Wondering how much I should invest in employee stock program

I get a 10% discount on my company’s stock. I’m currently investing 2% in the stock program and 6% in my 401k (with a 5% match). I’m also contributing $21 a week to my Roth IRA. It was higher, but I’m trying to save more cash for renting out my investment property. I’d appreciate feedback on whether I should increase my contribution to the stock program, maintain it, or adjust my overall investment strategy.

If it’s an ESPP and you can sell immediately, max it out if you can afford it. A guaranteed 10% return is hard to beat.

My ESPP allows me to sell immediately, and I make sure to max it out. It’s basically free money. If there’s a holding period, though, you might want to be more cautious.

I checked the rules and found there’s a 21-month transfer restriction. I can sell immediately but can’t transfer to another broker during this period. That makes it less attractive, so I might lower my contribution or stop altogether.

If there’s no mandatory holding period, max it out and sell immediately to lock in the discount. Diversify the proceeds into ETFs or other investments.
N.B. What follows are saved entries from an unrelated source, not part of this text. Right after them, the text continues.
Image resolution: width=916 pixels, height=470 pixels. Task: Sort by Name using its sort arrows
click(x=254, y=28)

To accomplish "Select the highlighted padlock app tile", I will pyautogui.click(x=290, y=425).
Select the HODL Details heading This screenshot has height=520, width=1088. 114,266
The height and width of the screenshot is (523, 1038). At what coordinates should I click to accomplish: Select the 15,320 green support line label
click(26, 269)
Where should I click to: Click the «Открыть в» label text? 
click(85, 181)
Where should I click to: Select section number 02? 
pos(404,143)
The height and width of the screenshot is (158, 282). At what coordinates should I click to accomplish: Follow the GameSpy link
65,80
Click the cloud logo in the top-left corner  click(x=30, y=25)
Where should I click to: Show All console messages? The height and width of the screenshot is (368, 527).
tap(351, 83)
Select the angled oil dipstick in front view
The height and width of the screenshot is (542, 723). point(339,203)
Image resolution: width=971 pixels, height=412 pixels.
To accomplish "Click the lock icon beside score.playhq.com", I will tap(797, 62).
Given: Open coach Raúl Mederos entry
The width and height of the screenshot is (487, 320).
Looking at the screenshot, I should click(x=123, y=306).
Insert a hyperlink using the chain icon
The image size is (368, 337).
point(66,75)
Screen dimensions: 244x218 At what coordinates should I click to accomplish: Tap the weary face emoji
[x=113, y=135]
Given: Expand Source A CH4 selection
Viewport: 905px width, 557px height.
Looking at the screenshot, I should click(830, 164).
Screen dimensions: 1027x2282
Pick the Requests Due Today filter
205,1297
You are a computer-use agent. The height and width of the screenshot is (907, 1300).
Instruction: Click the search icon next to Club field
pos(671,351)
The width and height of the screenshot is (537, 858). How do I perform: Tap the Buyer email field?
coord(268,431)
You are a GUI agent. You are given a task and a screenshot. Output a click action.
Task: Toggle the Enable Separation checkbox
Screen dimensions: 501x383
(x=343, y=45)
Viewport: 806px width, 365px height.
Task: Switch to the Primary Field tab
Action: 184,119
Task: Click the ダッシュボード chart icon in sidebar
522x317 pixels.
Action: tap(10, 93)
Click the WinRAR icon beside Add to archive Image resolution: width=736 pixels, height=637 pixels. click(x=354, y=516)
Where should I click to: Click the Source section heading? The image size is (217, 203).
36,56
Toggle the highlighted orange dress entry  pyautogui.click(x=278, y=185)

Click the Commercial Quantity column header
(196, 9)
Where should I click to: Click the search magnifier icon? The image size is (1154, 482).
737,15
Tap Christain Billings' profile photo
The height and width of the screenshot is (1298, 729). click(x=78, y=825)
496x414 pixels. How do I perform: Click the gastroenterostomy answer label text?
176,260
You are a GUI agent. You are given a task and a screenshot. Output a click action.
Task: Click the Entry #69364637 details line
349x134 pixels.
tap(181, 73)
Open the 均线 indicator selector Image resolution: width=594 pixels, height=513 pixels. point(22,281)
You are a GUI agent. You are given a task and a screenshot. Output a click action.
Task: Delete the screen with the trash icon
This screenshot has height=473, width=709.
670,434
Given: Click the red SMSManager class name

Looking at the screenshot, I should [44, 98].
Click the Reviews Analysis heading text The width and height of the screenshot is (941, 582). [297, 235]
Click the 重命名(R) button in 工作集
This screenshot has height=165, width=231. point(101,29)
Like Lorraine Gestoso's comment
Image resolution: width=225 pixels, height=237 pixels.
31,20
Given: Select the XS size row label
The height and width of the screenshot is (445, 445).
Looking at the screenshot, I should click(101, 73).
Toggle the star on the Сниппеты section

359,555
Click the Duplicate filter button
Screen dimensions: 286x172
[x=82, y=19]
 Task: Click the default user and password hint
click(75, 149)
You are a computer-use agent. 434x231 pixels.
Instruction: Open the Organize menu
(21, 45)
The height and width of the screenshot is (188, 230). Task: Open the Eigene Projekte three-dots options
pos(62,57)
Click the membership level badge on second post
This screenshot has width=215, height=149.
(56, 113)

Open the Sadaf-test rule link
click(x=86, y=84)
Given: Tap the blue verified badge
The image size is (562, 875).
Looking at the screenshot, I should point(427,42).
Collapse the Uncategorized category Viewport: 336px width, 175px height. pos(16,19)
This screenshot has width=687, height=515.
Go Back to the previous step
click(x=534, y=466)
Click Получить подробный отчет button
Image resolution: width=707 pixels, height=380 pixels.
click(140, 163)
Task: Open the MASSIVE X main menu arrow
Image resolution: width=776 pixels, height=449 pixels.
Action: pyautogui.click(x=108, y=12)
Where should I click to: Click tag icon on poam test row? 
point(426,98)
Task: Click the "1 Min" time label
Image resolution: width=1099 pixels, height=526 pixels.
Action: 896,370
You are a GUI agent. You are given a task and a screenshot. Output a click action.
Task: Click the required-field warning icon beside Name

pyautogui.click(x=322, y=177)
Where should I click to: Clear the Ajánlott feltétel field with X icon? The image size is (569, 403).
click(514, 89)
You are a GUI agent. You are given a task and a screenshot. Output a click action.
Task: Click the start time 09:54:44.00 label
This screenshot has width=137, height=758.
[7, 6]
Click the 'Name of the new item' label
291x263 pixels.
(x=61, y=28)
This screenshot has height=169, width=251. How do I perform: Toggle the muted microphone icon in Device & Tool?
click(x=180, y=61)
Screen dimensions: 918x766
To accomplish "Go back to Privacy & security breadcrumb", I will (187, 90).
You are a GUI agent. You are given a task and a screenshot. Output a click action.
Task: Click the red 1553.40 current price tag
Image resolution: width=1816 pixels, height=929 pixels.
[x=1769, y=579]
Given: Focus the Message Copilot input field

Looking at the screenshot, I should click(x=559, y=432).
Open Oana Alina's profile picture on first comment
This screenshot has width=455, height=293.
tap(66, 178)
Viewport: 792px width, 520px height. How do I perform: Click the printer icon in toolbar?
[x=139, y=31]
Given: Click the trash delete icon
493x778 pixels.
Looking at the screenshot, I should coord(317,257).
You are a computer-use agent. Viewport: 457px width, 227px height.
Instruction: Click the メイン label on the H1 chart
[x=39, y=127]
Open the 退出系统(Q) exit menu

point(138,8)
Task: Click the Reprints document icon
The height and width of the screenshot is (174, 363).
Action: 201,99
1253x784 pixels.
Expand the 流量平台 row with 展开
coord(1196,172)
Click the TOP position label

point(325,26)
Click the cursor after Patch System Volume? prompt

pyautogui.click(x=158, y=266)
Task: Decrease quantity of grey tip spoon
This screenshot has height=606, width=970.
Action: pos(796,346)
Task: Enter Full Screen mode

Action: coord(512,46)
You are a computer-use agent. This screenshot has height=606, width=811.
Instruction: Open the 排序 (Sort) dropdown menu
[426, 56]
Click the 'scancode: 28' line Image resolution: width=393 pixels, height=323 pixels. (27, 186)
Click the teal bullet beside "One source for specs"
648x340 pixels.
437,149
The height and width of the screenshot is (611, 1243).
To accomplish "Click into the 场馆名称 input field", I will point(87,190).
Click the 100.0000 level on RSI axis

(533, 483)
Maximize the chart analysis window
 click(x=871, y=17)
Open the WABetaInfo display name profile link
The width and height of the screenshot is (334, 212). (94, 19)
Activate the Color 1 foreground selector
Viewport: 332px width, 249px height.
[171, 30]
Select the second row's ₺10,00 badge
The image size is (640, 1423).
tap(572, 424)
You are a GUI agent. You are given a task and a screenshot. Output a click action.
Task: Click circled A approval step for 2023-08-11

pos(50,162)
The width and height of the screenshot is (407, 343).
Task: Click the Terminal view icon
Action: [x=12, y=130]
It depends on the company’s stability and growth prospects. If you believe in the company long-term, you could contribute more. Otherwise, prioritize diversification.

Focus on maxing out your 401k match and Roth IRA before putting too much into company stock. A 10% discount is nice, but ETFs like VOO or QQQ might provide better growth.

Keep in mind the risk of over-concentration in your employer’s stock. Your income and savings would both rely on the same company, which isn’t ideal.

Have you considered reallocating to ETFs or other diversified assets? A company’s stock is riskier than a broad market fund.

The details of the ESPP matter a lot. If you can sell immediately, it’s free money. If you have to hold for 21 months, consider how confident you are in the company’s future.